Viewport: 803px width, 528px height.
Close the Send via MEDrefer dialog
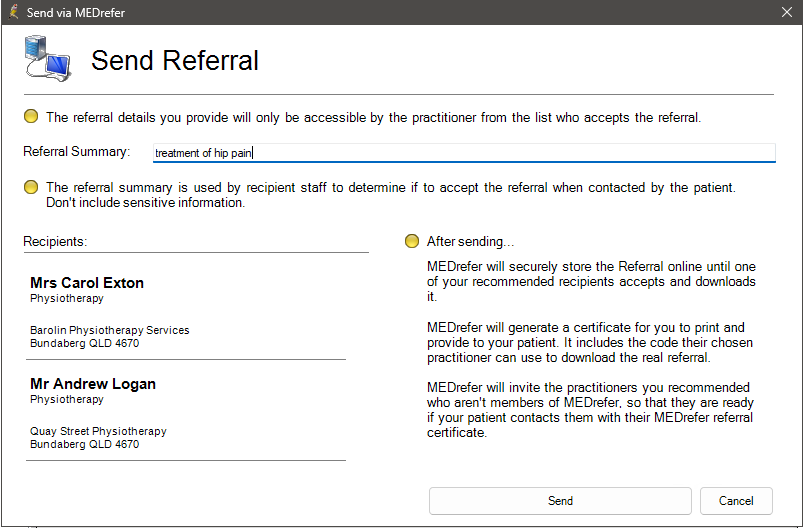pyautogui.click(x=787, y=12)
--
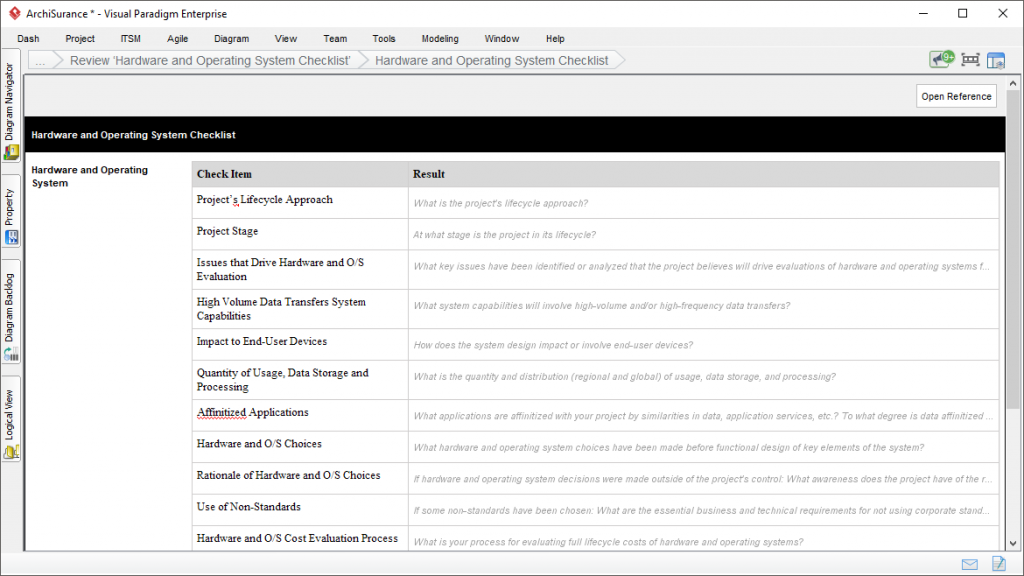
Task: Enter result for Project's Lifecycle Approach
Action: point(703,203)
* * *
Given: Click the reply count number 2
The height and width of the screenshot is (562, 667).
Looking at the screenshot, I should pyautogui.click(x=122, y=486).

STATED TASK:
Arrange the part of the records that opens with the line containing "Given: Click the reply count number 2" and closes with the line containing "Looking at the", both included, as a Markdown table with the columns Row and Line, numbering each line and omitting blank lines.

THE SOLUTION:
| Row | Line |
|---|---|
| 1 | Given: Click the reply count number 2 |
| 2 | The height and width of the screenshot is (562, 667). |
| 3 | Looking at the screenshot, I should pyautogui.click(x=122, y=486). |